— begin RECORDS SHOWN —
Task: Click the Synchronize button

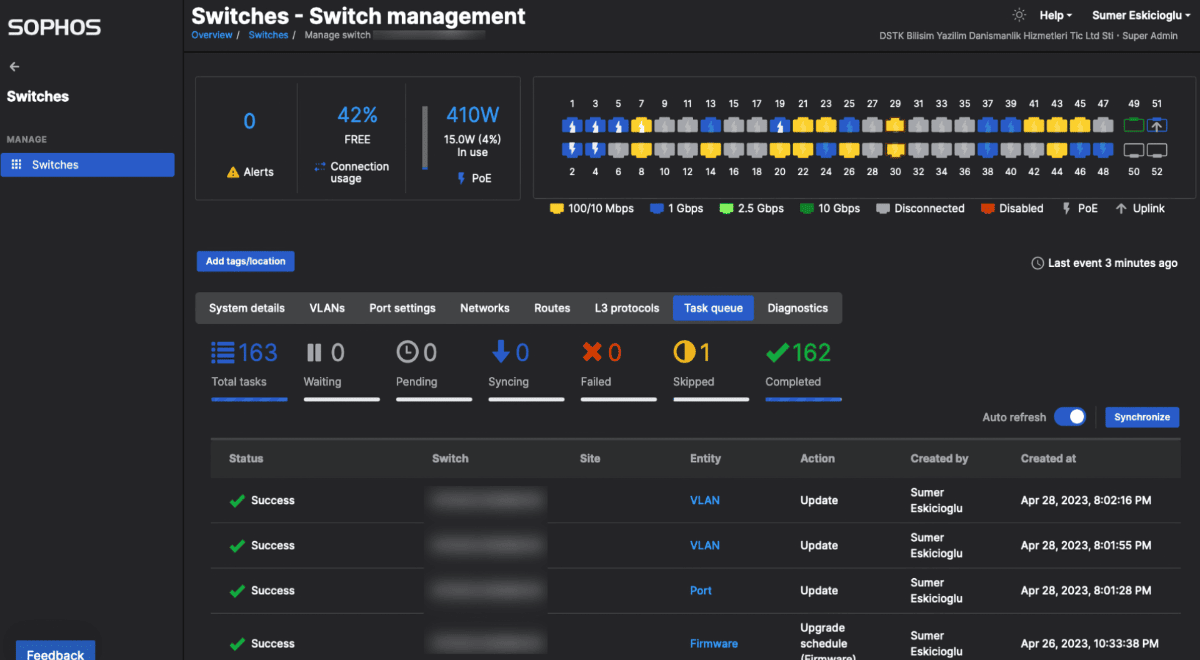Action: pos(1141,417)
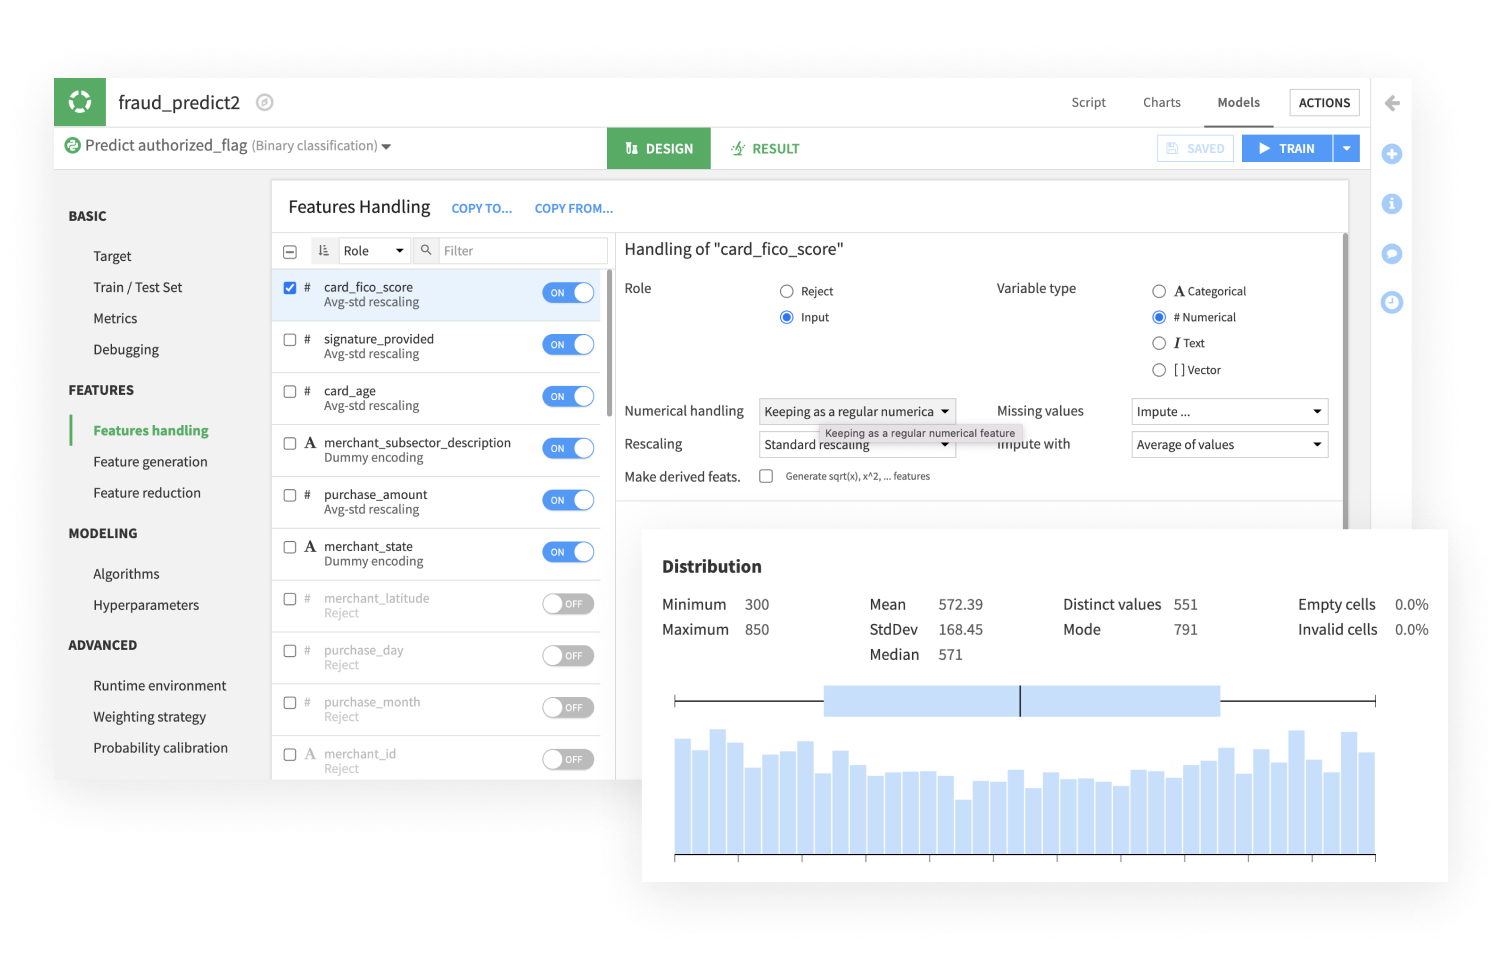Click the ACTIONS button
Image resolution: width=1500 pixels, height=960 pixels.
pos(1324,103)

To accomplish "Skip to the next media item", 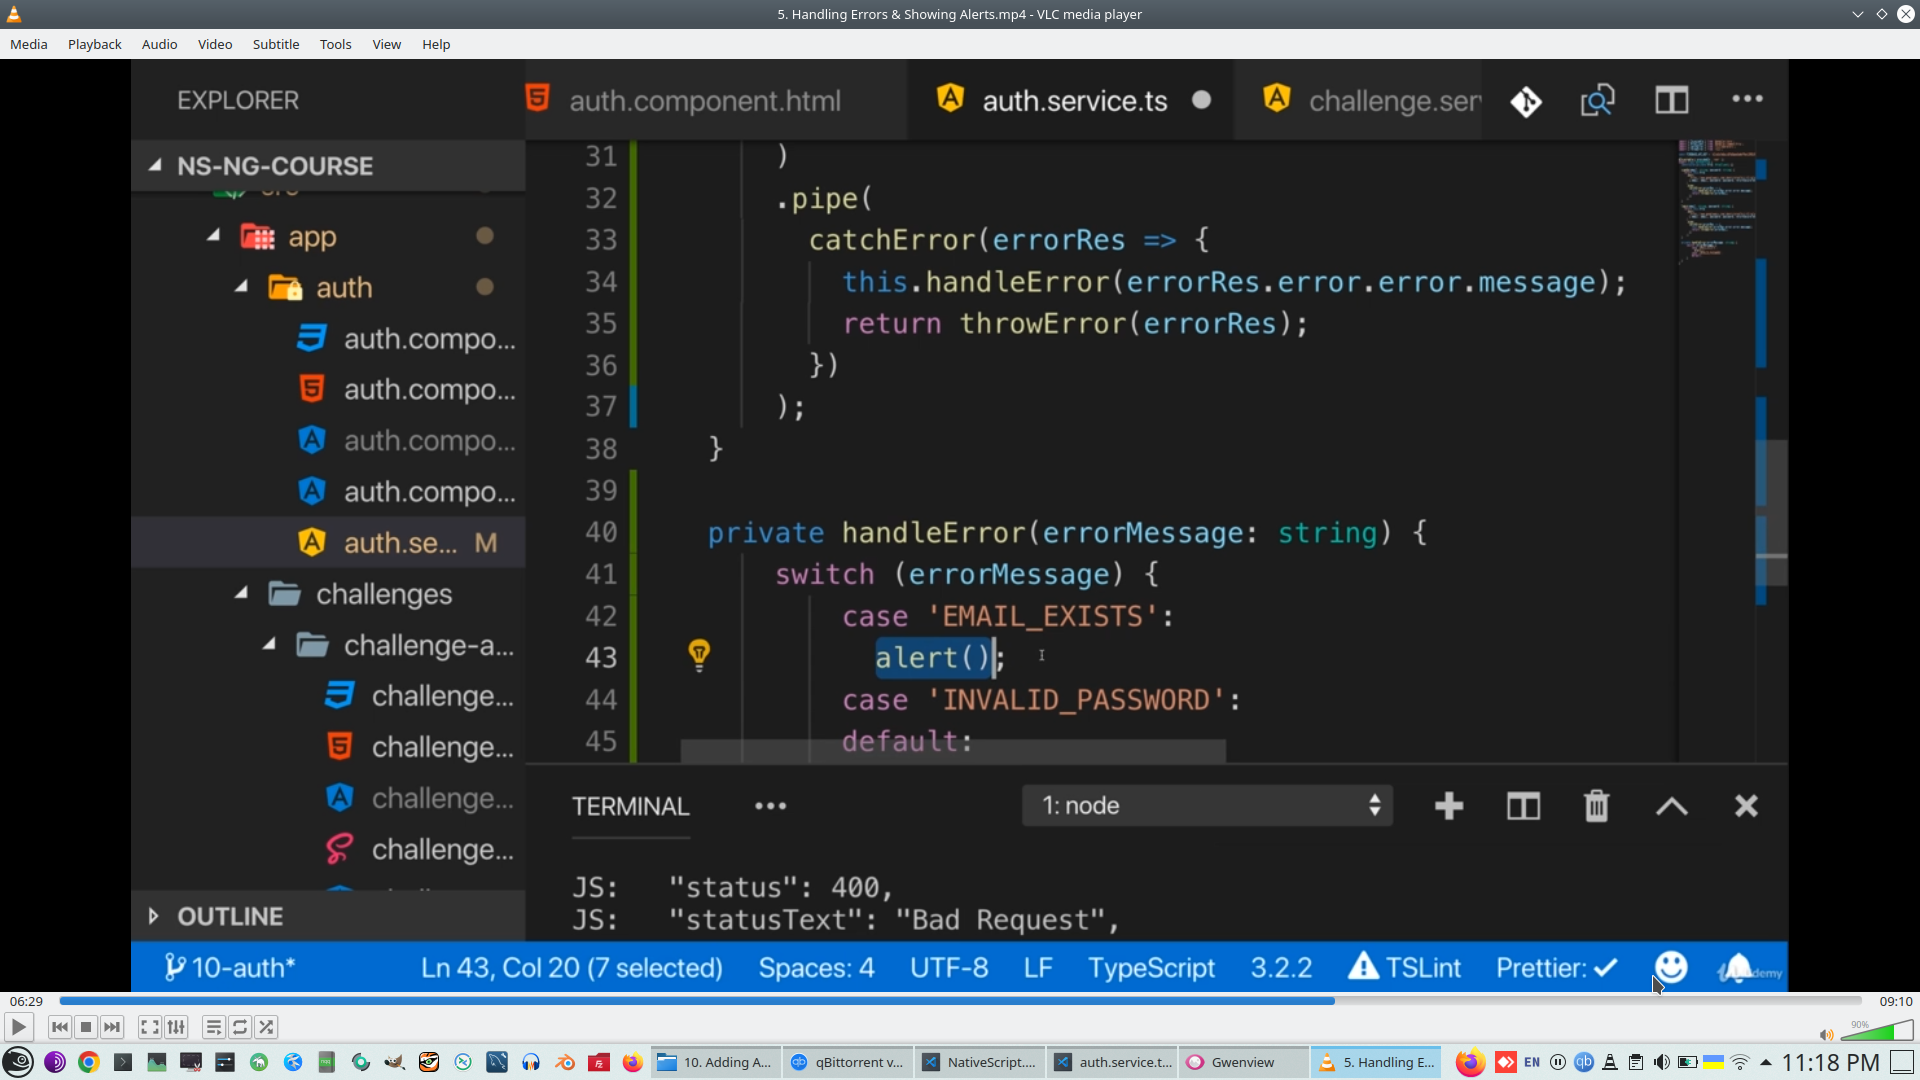I will click(112, 1027).
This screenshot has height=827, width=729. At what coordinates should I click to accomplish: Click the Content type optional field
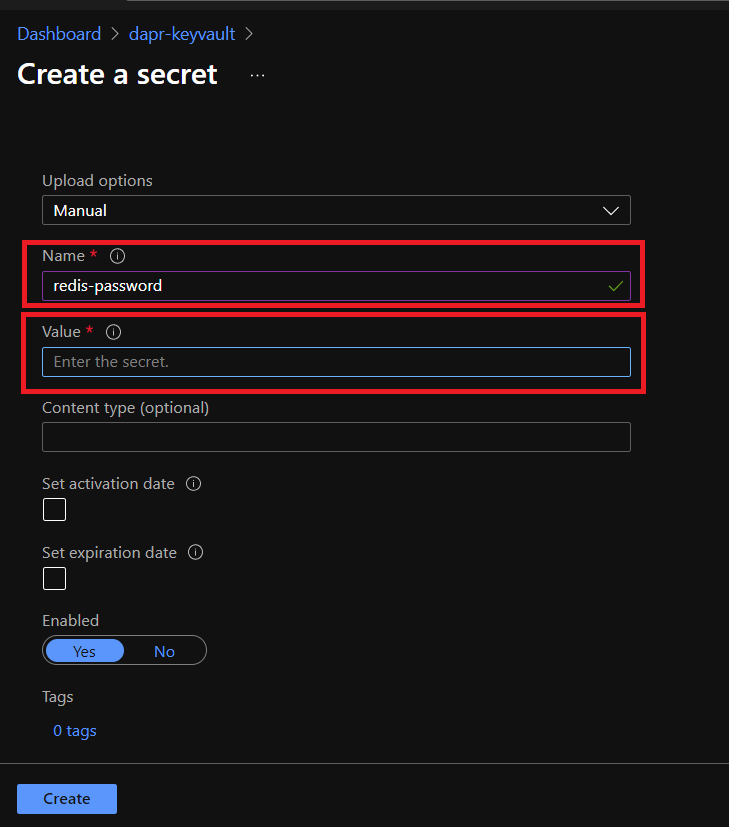(x=336, y=437)
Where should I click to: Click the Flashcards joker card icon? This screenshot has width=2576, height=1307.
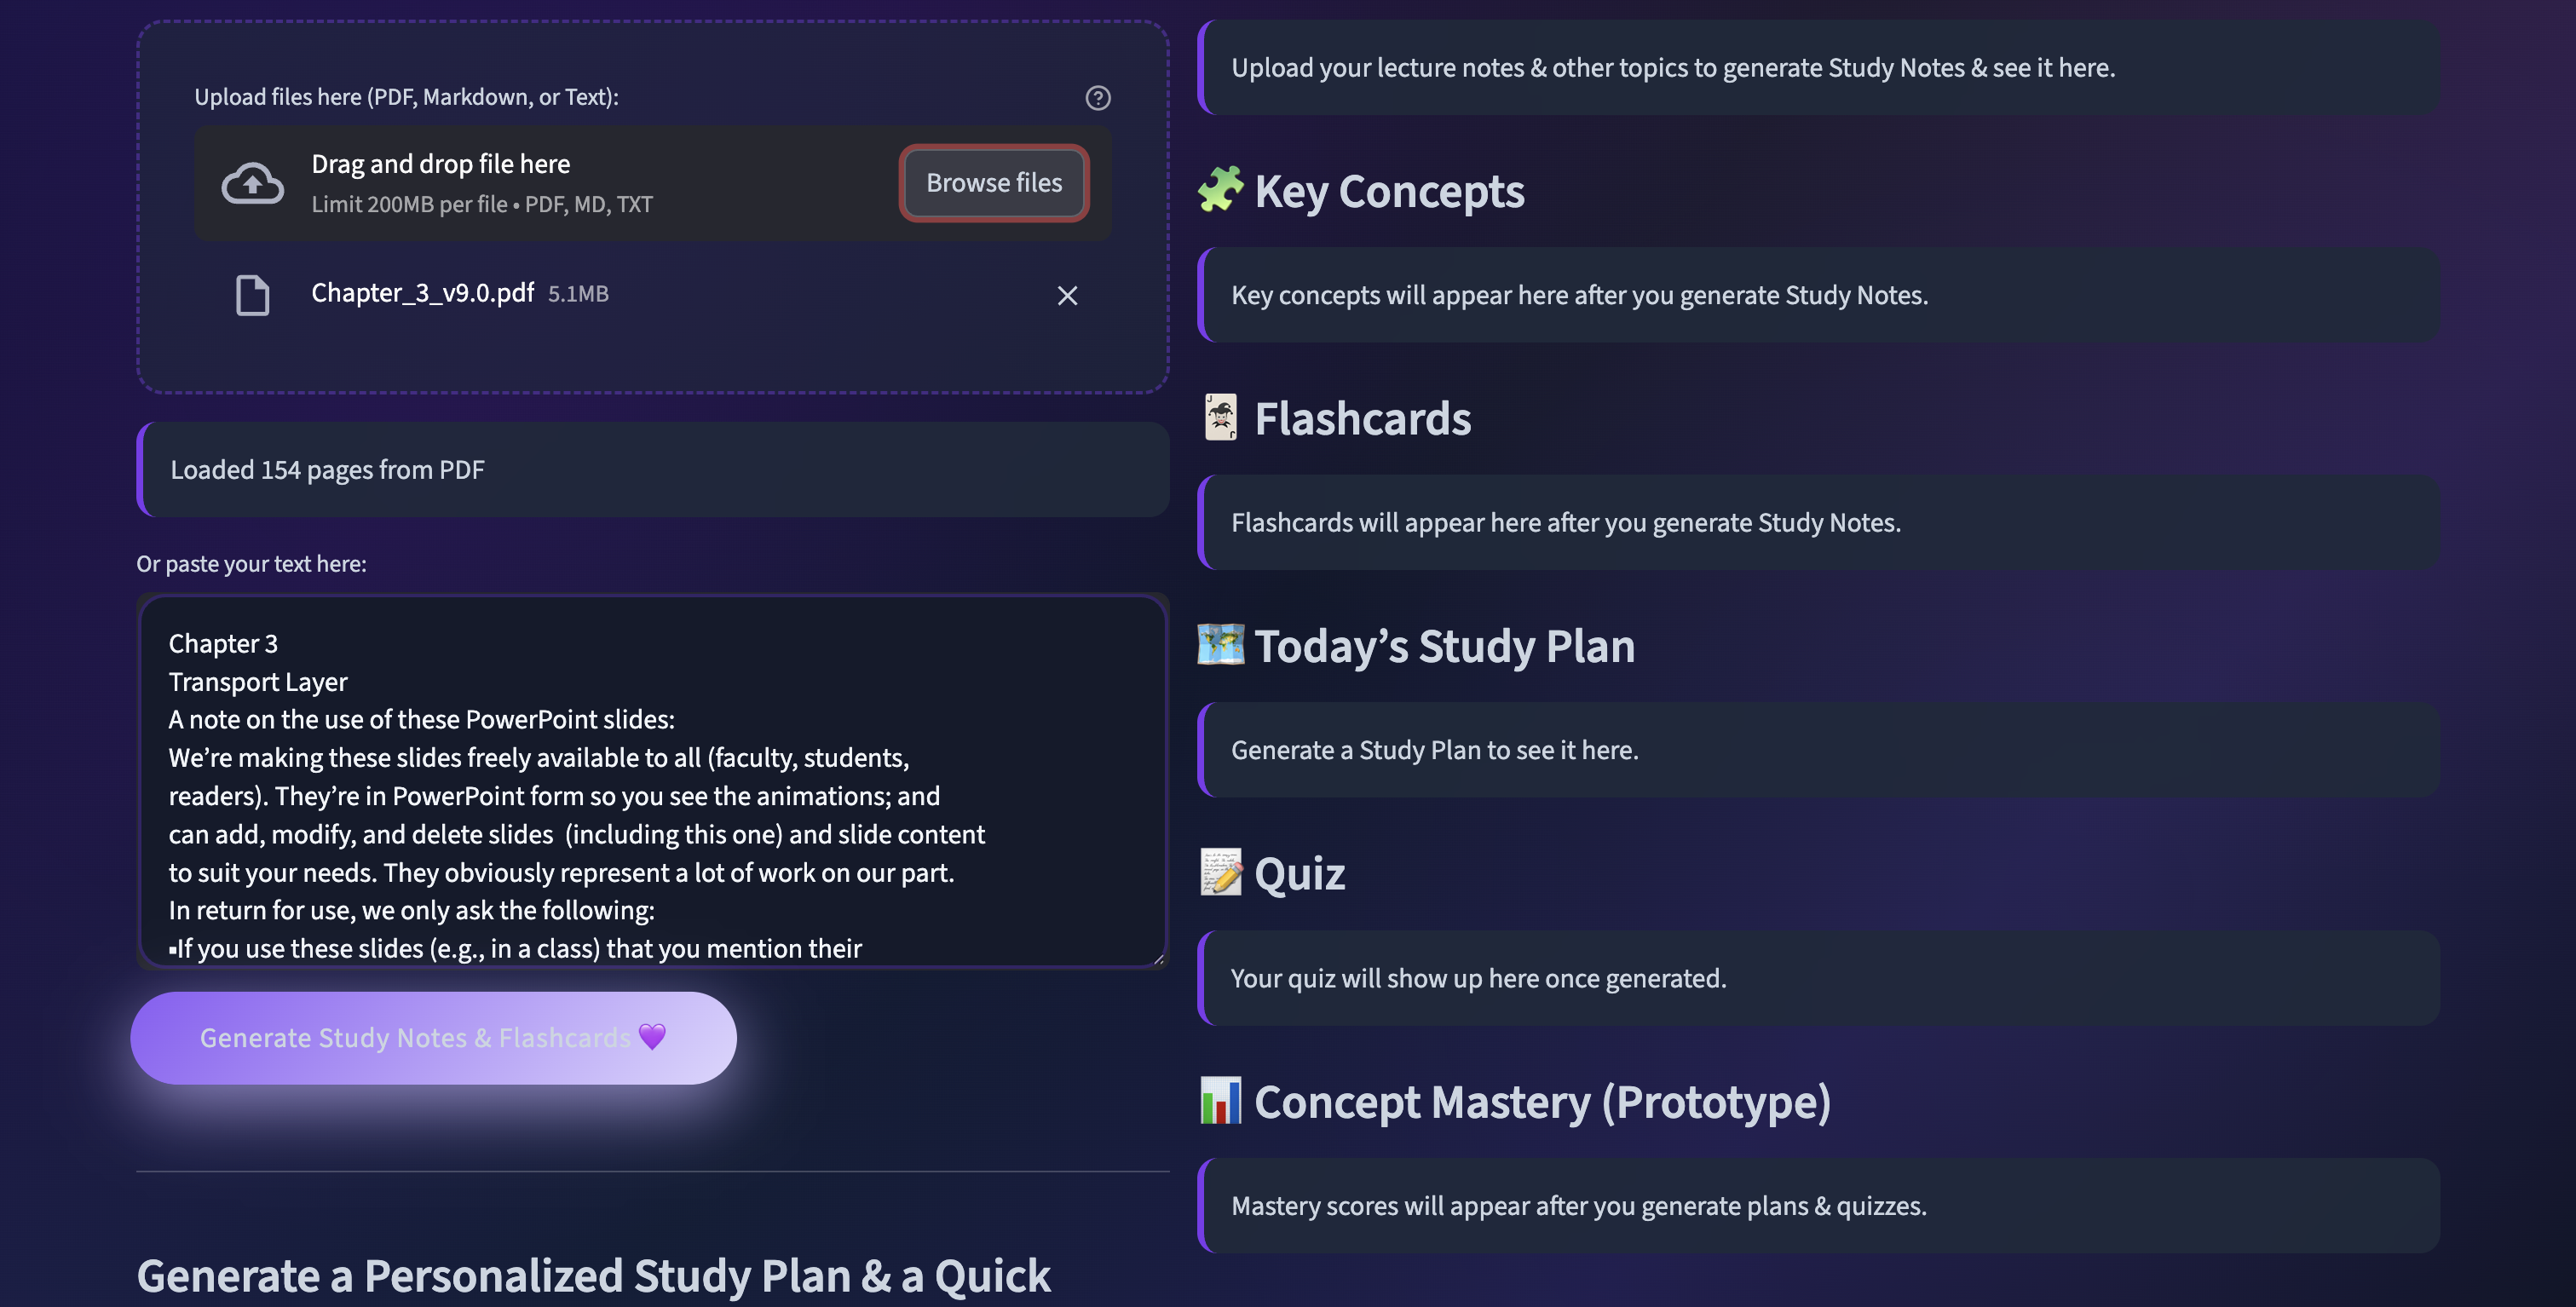[1220, 418]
— end RECORDS SHOWN —
# [THE EXERCISE]
Rewrite the records from the line with "This screenshot has height=827, width=729." through the end of the records, replacing "Content type" with "Document type" and changing nothing else. Leave the pictures out.

# [WRITTEN ANSWER]
This screenshot has height=827, width=729. At what coordinates should I click to accomplish: Click the Document type optional field
(x=336, y=437)
Where should I click to: Click the Flashcards joker card icon? This screenshot has width=2576, height=1307.
[1220, 418]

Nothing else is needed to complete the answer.